Blondes get serious -- go brown



The positive side of this is that it indicates brunettes are worth taking seriously.
By KAREN HELLER
KNIGHT RIDDER NEWSPAPERS
This is how you, an average mortal, know when a movie star is being serious, and wants to be taken seriously as an "actress."
She dyes her hair dark.
Correction: She stops dyeing her hair blond. And goes back to her roots. Literally. She also removes half her makeup.
In other words: She starts to look a lot like an average mortal.
These are the dark months of Hollywood, when movie stars become serious actresses, letting their roots and the circles beneath their eyes grow dark all in an effort to have Oscar gold brighten their lives.
Meg Ryan appears as a brunette in the current dark thriller "In the Cut." She did this in "Courage Under Fire." She usually does this when she tires of being perennially perky, the box office's leading romantic comedienne. She might as well slap a "For Your Consideration, Academy Members" label across her chest.
Famous to average
In "The Hours," Nicole Kidman was a frizzy brunette with a sizable honker -- much worse than that of Virginia Woolf, the author she was portraying -- and ended up winning an Oscar. She also dyed her hair dark for her new film, "The Human Stain," which may net her another nomination.
Shedding her makeup and wearing frumpy clothing in "Monster's Ball," Halle Berry won an Oscar, though the truth is that even without much makeup she's impossibly gorgeous. Berry and the equally scrumptious Penelope Cruz, already brunettes and highly remunerated cosmetic and fragrance models, go makeupless mano a mano in "Gothika," opening later this month.
Cameron Diaz, with model's looks and azure eyes, went darker in Martin Scorsese's 1860s period piece, "Gangs of New York." (Manhattan didn't have many hair salons specializing in superior highlights back then.) And in Spike Jonze's "Being John Malkovich" she was downright frumpy. Translation: frizzy brown hair, baggy clothes, sensible shoes, brown contacts.

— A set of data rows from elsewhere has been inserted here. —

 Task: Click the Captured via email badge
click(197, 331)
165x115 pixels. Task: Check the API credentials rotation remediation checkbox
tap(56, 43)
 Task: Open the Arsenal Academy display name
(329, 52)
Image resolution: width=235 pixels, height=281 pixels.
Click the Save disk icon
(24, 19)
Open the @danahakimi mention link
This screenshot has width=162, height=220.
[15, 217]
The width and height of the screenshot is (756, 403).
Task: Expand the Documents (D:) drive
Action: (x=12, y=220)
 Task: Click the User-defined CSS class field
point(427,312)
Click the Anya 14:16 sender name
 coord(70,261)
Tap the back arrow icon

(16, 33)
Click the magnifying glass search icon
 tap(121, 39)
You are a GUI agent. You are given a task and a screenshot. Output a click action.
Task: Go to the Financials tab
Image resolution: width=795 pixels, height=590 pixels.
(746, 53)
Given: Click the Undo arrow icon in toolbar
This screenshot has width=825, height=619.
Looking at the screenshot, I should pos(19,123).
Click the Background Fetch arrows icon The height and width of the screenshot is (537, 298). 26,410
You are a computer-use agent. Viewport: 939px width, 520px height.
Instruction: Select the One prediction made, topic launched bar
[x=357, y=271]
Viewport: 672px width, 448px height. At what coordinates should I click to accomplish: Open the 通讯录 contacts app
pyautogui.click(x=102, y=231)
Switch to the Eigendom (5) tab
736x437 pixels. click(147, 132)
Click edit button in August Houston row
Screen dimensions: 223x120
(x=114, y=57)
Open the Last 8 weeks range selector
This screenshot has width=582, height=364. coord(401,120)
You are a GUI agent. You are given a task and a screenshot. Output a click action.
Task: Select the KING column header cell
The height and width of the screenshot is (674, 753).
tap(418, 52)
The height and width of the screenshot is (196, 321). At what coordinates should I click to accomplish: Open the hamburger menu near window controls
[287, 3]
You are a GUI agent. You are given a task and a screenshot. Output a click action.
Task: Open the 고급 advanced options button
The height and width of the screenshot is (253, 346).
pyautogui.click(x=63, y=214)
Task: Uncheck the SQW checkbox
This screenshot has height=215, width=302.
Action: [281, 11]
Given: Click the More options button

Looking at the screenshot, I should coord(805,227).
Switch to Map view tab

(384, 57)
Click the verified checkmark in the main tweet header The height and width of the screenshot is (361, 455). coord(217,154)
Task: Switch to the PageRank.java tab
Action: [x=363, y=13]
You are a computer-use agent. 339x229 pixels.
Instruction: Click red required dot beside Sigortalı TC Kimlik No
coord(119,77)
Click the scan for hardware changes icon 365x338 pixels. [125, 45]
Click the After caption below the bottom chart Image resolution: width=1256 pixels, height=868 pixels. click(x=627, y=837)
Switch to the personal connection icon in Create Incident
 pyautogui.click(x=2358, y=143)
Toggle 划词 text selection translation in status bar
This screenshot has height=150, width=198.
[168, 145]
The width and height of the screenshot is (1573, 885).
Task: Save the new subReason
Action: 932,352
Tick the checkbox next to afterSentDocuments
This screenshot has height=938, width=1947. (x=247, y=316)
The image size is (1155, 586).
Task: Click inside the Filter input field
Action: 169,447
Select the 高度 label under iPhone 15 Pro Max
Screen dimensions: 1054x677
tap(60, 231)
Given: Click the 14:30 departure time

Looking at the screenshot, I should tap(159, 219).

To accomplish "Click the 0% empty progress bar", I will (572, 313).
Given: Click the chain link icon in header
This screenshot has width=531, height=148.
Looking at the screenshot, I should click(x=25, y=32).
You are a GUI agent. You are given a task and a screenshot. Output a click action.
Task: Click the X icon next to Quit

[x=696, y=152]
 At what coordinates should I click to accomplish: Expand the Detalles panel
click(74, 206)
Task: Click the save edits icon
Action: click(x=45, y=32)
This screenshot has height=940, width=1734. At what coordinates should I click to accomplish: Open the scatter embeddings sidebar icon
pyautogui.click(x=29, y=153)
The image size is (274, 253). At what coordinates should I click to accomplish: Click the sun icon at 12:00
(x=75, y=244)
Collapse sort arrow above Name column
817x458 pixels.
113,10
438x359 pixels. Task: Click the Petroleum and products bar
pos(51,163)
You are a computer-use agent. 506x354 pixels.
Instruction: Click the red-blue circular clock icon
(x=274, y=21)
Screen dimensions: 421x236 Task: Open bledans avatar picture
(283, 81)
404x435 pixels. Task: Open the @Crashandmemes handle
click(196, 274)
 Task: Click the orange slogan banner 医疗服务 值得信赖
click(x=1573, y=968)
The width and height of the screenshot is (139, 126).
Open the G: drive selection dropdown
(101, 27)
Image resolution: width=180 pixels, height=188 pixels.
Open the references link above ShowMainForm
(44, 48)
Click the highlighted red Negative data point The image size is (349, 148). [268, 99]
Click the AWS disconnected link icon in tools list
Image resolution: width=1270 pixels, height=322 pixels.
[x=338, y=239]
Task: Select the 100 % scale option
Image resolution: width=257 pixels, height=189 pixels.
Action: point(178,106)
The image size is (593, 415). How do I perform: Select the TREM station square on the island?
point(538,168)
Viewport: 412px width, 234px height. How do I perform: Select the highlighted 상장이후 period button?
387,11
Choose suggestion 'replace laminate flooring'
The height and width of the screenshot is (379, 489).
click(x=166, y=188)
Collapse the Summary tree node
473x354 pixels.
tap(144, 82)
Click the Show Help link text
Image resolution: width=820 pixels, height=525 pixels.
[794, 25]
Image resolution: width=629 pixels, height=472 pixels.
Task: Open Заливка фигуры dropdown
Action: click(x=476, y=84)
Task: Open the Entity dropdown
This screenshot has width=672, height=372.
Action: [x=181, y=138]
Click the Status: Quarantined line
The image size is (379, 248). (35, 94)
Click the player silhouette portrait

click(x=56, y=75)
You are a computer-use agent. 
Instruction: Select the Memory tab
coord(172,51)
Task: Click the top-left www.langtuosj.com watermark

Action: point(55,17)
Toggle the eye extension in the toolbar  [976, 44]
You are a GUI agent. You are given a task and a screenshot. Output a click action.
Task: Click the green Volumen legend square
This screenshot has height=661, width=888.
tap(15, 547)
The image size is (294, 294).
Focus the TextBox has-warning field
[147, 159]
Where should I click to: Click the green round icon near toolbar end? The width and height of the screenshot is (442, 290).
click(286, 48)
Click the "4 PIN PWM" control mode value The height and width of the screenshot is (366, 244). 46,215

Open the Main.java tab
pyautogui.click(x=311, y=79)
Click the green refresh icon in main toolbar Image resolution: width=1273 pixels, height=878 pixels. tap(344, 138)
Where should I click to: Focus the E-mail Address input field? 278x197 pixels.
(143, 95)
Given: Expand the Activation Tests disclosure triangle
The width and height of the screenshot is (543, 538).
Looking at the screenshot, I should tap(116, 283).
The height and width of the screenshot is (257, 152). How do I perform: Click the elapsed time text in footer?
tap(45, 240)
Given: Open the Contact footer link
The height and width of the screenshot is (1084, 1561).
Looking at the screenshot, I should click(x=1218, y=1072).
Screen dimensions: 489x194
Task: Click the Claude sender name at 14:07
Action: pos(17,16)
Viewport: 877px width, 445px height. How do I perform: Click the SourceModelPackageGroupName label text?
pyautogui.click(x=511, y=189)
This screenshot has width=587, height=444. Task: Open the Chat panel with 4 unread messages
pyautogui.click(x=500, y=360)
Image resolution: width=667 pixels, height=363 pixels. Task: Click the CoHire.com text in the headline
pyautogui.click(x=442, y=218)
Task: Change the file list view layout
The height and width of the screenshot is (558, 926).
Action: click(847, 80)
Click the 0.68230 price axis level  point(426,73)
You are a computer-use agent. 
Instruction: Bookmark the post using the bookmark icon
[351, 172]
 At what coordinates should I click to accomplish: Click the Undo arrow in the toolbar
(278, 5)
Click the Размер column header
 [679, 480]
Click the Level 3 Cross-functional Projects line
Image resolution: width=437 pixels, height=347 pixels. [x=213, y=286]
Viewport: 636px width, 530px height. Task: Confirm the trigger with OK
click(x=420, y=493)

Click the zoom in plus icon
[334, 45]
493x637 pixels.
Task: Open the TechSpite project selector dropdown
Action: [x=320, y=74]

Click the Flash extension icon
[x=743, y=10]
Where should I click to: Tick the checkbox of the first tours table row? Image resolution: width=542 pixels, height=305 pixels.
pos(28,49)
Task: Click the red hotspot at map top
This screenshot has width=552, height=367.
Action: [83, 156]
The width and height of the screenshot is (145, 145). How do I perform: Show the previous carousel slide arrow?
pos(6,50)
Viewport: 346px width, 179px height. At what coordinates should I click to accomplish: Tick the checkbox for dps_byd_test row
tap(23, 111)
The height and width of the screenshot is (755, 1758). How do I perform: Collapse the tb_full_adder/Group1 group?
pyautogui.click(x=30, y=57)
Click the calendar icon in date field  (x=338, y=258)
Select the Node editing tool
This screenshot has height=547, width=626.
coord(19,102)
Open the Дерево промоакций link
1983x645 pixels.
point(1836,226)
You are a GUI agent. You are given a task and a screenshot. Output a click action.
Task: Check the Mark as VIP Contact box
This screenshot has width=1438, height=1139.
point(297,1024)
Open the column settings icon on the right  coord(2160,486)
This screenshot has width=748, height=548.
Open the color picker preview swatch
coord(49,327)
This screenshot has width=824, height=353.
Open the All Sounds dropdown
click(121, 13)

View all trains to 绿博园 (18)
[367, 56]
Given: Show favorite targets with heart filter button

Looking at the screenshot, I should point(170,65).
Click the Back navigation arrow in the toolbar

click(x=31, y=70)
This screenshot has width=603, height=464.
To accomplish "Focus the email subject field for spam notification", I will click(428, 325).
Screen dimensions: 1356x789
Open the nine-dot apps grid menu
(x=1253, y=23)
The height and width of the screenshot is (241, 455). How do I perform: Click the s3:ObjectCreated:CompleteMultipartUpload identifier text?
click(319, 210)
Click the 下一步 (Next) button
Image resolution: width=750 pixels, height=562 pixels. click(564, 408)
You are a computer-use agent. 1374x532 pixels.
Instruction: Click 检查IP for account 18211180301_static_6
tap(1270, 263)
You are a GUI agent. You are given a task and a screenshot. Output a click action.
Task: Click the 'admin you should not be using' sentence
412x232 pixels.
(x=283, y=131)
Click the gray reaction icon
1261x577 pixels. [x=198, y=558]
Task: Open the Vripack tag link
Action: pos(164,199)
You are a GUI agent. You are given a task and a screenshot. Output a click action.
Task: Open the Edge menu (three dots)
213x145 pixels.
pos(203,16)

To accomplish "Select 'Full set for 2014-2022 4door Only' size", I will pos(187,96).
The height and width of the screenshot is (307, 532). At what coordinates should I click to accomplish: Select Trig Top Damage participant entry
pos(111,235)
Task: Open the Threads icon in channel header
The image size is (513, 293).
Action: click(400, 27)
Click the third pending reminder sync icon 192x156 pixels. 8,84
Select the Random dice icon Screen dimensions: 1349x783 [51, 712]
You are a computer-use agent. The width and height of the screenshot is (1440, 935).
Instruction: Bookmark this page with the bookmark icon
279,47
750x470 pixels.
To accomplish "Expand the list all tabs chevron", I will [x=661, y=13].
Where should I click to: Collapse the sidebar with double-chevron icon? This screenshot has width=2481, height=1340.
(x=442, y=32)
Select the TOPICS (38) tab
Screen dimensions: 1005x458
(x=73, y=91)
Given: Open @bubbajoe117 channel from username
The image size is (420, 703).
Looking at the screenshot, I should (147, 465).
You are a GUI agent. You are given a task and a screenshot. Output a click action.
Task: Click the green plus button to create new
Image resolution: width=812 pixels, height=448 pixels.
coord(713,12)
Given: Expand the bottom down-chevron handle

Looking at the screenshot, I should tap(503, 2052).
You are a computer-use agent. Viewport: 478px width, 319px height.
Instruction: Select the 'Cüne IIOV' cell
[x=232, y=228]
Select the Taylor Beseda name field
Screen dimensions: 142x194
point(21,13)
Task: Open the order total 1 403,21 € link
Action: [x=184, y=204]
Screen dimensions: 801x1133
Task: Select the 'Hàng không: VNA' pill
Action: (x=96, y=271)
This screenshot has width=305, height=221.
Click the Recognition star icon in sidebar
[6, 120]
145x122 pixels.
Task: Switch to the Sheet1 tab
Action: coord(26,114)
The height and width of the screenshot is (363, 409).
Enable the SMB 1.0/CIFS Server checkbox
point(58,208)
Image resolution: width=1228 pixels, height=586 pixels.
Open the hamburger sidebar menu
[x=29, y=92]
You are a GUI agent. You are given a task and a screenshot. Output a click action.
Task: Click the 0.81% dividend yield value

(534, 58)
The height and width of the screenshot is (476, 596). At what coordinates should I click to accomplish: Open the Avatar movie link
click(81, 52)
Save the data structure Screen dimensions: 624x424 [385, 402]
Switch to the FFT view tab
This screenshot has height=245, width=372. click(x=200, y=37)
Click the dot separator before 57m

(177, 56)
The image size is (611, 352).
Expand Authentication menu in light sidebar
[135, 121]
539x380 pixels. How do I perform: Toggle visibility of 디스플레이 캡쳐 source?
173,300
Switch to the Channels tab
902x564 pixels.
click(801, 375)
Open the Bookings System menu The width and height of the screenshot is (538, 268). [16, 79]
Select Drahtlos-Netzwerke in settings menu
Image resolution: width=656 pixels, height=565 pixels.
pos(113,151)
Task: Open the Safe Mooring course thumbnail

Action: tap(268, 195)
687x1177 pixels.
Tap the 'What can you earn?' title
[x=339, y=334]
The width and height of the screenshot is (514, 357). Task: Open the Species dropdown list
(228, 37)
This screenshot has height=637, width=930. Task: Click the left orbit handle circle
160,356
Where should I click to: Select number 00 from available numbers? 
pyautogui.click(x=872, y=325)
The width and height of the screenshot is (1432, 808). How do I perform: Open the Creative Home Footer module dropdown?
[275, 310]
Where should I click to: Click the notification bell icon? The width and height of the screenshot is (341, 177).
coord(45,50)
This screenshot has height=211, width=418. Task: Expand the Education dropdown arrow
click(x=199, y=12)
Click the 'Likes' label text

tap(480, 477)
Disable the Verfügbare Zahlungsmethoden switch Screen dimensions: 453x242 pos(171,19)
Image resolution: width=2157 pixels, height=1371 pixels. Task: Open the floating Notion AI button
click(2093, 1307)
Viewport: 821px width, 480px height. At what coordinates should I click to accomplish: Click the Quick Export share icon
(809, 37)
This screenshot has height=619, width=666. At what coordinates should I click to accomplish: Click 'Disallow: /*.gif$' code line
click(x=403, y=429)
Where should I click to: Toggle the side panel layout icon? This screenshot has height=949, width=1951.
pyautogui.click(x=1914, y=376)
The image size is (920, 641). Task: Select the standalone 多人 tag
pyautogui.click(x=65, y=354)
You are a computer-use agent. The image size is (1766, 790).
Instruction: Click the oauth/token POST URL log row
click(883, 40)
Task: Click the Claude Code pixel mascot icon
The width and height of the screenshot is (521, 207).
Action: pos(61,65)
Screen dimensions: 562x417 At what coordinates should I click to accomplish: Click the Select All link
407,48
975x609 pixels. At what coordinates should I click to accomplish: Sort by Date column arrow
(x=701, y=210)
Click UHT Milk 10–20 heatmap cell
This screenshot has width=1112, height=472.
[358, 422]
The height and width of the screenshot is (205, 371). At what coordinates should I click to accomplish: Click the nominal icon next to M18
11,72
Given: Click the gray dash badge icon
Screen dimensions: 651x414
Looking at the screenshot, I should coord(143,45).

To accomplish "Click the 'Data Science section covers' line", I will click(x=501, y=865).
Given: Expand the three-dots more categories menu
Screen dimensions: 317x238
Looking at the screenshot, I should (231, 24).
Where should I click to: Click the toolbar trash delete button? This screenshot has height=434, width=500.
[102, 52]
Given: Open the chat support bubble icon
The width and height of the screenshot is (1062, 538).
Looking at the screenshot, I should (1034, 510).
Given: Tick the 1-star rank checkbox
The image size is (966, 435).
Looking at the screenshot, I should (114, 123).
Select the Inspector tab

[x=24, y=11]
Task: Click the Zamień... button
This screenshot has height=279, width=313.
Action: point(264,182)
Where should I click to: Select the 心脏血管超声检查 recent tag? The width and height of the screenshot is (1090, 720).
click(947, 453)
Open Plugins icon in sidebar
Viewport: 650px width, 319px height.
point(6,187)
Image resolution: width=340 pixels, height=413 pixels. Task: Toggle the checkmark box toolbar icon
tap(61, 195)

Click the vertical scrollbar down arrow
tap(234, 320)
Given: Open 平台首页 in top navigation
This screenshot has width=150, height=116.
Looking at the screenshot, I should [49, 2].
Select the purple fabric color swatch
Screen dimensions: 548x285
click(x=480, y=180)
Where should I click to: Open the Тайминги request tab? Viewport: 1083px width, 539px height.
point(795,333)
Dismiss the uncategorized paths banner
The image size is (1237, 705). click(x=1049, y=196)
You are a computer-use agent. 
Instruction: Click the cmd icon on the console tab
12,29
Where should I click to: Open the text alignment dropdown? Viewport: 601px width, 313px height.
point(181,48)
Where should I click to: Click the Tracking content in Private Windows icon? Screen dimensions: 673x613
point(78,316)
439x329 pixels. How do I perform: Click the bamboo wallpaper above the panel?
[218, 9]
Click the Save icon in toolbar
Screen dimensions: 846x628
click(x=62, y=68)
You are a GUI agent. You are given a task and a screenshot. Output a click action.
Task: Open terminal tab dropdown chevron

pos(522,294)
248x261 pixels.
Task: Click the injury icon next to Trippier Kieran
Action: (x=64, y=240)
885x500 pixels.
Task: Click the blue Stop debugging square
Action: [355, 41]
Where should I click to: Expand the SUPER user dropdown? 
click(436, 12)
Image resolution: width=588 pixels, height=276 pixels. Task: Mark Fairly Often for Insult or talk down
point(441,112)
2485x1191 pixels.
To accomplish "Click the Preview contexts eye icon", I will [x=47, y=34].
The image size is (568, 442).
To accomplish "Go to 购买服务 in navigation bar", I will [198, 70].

In other words, she looked like someone you might actually know.
Charlize Theron, another goddess, goes brunette with less makeup as serial killer Aileen Wuornos in "Monster," opening nationwide early next year in most places.
Serious brunettes
The positive side of all this is that it indicates brunettes are worth taking seriously, perhaps more seriously than blondes.
On the other side, it means brunettes are dull, normal, average and common. And blondes still have more fun and become movie stars, models or cheerleaders. And nothing has changed since the advent of peroxide as a life-altering tonsorial tool.
Most male actors aren't blond most of the time, except Brad Pitt, who for serious roles retains his highlights, though fewer of them.
Male movie stars don't tend to go blond as much as bald, fat and gray. Plus they add glasses. Like real men. You can always tell when Bruce Willis is in a serious role because he sheds hairpieces or wears really weird ones -- or shaves his hair off entirely.
Beyond the movies
Such alterations, of course, are not limited to thespians.
Television reporters and hosts seems to change hair color depending on how seriously they want to be taken, the most famous case being Ashleigh Banfield of MSNBC and NBC, who went dark to travel to Afghanistan. "Saturday Night Live's" Tina Fey joked that Banfield lost her glamour by changing to resemble, well, Tina Fey. Humorist Andy Borowitz fantasized the headline "NATO agrees on interim hair color for Ashleigh Banfield."
Going in the opposite direction is NBC's Katie Couric, who gets lighter, flashier, and less anchor-next-door by the day -- as she competes with the fetching Diane Sawyer, her morning rival on ABC. Meanwhile, CBS deploys three dark-tressed women to battle both of them.
All this obvious manipulation is as irritating as it is fun. But it seems harmless enough, as long as we don't wake up one morning to find a raven-haired Kelly Ripa reporting from the Pentagon.